The entries follow. Copy every line in which "computer" appears.
╭──
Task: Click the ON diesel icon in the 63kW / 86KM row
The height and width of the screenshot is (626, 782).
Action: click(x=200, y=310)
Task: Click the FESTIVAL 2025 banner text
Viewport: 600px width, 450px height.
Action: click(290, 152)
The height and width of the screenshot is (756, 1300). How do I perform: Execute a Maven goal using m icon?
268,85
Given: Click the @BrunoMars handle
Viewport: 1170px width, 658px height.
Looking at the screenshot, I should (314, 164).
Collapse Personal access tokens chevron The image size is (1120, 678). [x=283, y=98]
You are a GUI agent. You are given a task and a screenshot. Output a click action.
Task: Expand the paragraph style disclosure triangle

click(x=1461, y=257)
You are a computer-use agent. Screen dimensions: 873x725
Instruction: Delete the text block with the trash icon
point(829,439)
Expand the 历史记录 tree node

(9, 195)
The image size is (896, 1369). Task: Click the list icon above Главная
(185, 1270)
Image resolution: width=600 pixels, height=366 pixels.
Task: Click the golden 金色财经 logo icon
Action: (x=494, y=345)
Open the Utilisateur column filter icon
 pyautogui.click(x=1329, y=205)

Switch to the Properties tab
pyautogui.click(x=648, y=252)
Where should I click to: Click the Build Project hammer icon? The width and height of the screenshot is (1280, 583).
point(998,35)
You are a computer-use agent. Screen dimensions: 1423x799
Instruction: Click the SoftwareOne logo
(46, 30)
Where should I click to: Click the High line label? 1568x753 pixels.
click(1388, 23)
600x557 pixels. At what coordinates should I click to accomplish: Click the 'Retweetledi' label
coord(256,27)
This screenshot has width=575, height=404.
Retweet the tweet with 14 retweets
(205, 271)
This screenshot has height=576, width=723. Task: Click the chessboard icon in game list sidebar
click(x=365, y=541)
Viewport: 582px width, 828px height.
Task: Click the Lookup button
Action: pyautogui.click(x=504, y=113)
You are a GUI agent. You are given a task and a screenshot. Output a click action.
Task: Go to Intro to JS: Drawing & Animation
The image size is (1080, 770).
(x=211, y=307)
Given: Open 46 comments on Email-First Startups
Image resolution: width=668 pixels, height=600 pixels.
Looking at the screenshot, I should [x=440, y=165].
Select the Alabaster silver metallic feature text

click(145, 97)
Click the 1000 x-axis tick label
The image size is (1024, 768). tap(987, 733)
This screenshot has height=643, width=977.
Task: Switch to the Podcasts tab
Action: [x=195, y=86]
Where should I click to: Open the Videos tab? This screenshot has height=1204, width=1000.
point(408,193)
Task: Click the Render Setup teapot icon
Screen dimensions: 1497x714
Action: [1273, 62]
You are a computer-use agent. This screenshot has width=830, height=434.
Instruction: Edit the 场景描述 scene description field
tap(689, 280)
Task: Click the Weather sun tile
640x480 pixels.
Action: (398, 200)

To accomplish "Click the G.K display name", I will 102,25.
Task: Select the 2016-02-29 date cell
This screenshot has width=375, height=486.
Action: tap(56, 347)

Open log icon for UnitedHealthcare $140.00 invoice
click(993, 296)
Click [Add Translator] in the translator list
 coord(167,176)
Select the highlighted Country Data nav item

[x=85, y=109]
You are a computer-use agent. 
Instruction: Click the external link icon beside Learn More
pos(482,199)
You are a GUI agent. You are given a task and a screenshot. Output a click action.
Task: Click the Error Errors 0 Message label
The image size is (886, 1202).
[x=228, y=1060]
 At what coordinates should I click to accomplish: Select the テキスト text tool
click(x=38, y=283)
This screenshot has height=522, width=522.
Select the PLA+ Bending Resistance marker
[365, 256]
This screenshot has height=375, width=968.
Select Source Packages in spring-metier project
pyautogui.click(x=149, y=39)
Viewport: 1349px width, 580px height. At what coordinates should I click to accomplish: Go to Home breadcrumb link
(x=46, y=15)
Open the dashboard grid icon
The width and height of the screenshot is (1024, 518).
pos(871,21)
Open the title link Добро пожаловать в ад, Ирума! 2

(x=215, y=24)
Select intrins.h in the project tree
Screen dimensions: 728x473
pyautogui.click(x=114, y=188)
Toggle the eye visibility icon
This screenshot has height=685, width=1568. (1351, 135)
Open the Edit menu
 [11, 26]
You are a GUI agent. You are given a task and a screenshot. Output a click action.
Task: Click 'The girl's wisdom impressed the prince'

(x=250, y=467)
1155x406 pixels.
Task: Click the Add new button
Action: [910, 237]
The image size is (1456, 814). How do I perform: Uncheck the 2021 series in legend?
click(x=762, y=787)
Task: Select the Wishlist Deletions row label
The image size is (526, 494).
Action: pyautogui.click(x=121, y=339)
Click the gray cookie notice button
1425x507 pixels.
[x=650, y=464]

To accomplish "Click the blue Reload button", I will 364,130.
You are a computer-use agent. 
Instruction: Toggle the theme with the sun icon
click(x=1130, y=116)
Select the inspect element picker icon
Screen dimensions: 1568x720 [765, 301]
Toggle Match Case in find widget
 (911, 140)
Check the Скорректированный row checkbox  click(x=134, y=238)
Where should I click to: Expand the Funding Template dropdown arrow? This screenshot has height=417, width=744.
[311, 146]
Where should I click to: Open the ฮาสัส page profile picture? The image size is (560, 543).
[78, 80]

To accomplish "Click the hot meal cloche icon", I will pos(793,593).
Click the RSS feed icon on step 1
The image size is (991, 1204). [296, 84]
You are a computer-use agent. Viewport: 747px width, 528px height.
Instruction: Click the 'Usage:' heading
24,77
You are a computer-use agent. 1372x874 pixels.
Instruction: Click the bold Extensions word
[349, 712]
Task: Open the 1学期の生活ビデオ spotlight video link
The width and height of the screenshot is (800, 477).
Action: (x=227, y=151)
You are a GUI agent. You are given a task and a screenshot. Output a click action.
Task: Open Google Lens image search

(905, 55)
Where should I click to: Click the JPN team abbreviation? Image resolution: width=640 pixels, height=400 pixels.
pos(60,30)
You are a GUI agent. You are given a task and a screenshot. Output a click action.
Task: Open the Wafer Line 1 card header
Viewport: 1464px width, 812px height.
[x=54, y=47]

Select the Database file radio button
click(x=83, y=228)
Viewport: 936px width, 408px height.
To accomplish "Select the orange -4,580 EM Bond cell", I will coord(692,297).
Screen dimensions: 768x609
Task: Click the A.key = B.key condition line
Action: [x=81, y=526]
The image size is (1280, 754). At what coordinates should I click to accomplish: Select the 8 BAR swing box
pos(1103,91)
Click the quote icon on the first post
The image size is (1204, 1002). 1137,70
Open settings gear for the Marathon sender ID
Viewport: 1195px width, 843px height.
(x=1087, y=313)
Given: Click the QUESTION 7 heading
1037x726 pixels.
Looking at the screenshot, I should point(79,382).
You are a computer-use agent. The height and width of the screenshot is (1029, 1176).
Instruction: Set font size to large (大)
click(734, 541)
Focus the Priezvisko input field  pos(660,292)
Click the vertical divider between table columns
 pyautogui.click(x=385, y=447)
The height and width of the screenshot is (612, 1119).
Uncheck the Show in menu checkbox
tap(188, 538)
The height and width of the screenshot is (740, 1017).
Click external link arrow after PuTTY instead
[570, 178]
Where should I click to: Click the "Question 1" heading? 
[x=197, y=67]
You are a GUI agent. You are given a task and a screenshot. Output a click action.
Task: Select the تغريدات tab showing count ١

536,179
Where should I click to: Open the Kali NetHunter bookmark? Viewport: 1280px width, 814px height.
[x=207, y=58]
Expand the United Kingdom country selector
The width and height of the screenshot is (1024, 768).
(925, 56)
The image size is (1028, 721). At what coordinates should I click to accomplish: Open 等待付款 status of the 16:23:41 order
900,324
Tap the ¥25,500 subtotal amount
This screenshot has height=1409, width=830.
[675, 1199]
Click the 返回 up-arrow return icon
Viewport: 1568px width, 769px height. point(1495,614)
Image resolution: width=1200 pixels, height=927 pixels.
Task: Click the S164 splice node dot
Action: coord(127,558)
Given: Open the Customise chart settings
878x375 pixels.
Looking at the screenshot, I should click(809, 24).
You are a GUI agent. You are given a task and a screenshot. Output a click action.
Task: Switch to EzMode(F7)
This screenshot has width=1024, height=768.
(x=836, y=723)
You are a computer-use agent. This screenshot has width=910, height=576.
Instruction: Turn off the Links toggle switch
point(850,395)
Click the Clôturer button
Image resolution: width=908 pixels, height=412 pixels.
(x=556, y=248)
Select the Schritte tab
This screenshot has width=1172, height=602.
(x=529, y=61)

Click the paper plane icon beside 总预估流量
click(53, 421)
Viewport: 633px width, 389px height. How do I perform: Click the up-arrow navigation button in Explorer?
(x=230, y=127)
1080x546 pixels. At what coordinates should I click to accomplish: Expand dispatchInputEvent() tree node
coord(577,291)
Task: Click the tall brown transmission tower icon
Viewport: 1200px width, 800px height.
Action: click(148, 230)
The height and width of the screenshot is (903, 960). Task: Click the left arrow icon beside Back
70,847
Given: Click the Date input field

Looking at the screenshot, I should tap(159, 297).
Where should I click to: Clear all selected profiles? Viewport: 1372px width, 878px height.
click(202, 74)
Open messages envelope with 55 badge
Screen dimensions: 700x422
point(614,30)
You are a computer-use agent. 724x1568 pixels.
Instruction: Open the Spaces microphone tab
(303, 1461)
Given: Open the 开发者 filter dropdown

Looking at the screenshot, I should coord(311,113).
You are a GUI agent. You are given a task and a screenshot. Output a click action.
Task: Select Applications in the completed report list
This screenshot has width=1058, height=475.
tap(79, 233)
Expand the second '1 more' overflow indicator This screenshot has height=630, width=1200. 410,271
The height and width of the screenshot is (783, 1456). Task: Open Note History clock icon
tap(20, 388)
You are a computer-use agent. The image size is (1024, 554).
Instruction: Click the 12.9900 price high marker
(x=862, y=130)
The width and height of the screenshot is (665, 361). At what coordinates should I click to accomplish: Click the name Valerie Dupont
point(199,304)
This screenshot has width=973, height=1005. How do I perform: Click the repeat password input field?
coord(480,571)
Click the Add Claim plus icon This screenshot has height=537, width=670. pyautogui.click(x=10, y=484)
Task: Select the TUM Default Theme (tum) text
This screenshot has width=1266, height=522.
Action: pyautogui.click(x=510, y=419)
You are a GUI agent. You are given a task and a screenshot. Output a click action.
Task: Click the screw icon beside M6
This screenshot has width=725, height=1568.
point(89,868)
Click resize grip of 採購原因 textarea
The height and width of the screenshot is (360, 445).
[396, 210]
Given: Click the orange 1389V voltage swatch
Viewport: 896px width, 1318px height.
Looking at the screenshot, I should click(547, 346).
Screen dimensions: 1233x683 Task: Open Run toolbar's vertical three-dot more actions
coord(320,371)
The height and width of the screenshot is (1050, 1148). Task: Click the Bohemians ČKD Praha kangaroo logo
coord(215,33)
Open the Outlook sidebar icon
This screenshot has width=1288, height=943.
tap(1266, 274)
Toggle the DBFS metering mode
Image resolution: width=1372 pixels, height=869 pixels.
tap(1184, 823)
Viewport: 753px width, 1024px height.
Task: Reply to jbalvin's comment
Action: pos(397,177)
╰──
_Solution to the problem_.
You are a computer-use agent. Screen dimensions: 873x725
You are a computer-use agent. Screen dimensions: 1423x799
You are a computer-use agent. This screenshot has width=830, height=434.
You are a computer-use agent. 
You are a computer-use agent. 
You are a computer-use agent. Viewport: 747px width, 528px height.
You are a computer-use agent. 1372x874 pixels.
You are a computer-use agent. The height and width of the screenshot is (1029, 1176).
You are a computer-use agent. This screenshot has width=910, height=576.
You are a computer-use agent. 724x1568 pixels.
You are a computer-use agent. The image size is (1024, 554).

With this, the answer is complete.